Text to read:
--------------------

Winter is something that I’m intimately acquainted with. One doesn’t grow up in Canada without quickly getting accustomed to multiple months of teeth chatteringly chilly weather.
Famous the world over for its snow, Canada certainly lives up to that reputation in most parts of the country – our wee woodland corner of British Columbia included.
As I pen these words, more than three feet of accumulated flakes are calling our backyard home and there are banks around the neighbourhood that come up to the second-floor windows on some houses.
Yes, it’s winter proper still around these parts and that got me thinking about one of my favourite magickal ingredients to gather when we’re squarely in the season of the Oak King and summer’s radiance seems lightyears away: graveyard snow.
What is graveyard snow?
As its name implies, graveyard snow – or cemetery snow – is snow that has been collected from a burial ground.
In order to do so, you will need to have access to a public graveyard or cemetery, gloves or mittens to keep your hands safe and warm, a waterproof and leakproof receptacle to carry your snow home in (unless you plan to work with it in situ), and possibly a small shovel, spade or other type of scoop to gather the snow with.

--------------------

Given information:
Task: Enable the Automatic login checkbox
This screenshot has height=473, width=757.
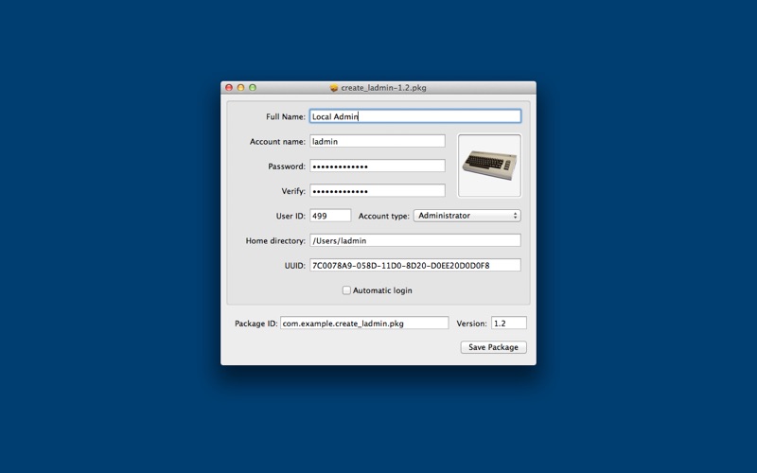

--------------------

Written exercise:
Please answer these questions about the graveyard snow text:
1. How much accumulated snow is in the backyard as the words are written?
2. What other name does the text give for graveyard snow?
3. Which province is the woodland corner in?

Solution to this task:
1. More than three feet
2. Cemetery snow
3. British Columbia